Годжо не был похож на того человека, но вызывал не менее сильные чувства. Сакура боялась, что он увидит блеск в её глазах. Не тот, что выдаёт плотский голод и желание, а другой, трансформировавшийся в бутоны распустившейся по зиме камелии.
Они лежали напротив друг друга. Разговаривали. И молчали. Молчали, а потом вновь разговаривали. Темы особой никто не выбирал, пока Годжо не спросил:
— Ты просила тебя не душить. Не любишь такое или боишься, что у партнёра ума не хватит всё проконтролировать?
Сакура на секунду задумалась: стоит ли увильнуть в ответе или всё-таки сказать правду. Хотя бы её подобие.
— Это моя фобия. Очень сильная, — сказала она.
— Какой-то мудак вовремя не остановился? — хотя Годжо и задавал вопрос, но интонация была скорее утвердительной.
— Да, — ответила Сакура, прикрывая глаза.
— Могу спросить, кто это был?
— Можешь, но я не отвечу.
— Хорошо, имеешь право.
Сакура почуяла подвох. Уж слишком легко Годжо дал заднюю. Не в его стиле. Сакура давно поняла, что Годжо видел черту, которую она проводит, но сознательно через неё переступал.

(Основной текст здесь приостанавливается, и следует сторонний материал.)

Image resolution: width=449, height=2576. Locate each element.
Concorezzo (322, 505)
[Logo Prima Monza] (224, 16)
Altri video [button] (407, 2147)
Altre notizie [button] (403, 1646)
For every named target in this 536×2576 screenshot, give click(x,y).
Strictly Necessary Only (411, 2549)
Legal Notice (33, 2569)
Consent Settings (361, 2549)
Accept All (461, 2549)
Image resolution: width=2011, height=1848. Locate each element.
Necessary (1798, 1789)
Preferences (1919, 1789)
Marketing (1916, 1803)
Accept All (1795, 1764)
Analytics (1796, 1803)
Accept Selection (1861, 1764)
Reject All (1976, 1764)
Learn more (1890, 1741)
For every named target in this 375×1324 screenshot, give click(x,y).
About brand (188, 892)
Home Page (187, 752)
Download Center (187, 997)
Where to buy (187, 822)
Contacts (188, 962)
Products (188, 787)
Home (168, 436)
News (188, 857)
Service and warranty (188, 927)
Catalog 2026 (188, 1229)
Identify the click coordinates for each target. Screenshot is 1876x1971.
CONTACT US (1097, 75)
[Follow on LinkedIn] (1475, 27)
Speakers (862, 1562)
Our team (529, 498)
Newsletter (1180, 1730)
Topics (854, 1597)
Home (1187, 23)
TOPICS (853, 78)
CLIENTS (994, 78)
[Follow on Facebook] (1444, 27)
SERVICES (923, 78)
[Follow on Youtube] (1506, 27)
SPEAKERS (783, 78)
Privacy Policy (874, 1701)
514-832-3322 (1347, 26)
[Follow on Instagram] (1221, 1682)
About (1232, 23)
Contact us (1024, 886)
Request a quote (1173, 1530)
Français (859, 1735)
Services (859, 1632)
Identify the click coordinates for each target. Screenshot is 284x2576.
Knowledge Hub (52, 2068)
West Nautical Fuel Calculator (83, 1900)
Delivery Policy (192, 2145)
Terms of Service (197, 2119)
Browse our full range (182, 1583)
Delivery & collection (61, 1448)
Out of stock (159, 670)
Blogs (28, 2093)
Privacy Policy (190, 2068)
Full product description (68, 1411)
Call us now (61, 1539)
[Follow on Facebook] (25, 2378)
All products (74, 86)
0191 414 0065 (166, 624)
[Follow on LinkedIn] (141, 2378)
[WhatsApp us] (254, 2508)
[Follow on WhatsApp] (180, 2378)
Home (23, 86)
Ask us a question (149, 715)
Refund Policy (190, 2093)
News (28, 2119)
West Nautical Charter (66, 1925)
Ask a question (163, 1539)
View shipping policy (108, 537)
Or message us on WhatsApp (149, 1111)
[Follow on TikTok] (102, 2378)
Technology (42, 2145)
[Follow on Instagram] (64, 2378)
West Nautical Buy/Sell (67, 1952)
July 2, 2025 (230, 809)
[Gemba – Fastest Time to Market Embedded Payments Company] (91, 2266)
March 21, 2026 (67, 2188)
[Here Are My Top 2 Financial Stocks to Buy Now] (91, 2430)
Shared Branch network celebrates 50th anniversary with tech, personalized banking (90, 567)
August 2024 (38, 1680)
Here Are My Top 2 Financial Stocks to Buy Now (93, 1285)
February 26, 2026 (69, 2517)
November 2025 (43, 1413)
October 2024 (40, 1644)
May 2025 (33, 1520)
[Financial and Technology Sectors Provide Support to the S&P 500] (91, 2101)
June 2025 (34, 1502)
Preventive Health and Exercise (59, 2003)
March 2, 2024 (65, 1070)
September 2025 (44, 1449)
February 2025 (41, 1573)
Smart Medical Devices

— В конце концов, не каждый может выставлять напоказ свои раны, — добавил он.
— Ты меня упрекаешь или поучаешь? — усмехнулась Сакура.
— И того, и того понемногу, — сказал Годжо. — Просто я один раз уже упустил момент, когда с человеком нужно было поговорить. Всковырнуть его гнойные раны, чтобы потом правильно залечить.
— Не со всеми работает, — Сакура посмотрела на Годжо. — Ты сам-то так делаешь?
Годжо поджал губы.
— Почему мне кажется, что мужчины, которые тебе попадались, все как один были конченные, а? Ты вроде не выглядишь магнитом для неприятностей, — он резко сменил тему.
— Не все, — Сакура решила, что так даже лучше. — Были люди, которые меня очень любили. Но любовь не всегда тождественна отсутствию боли.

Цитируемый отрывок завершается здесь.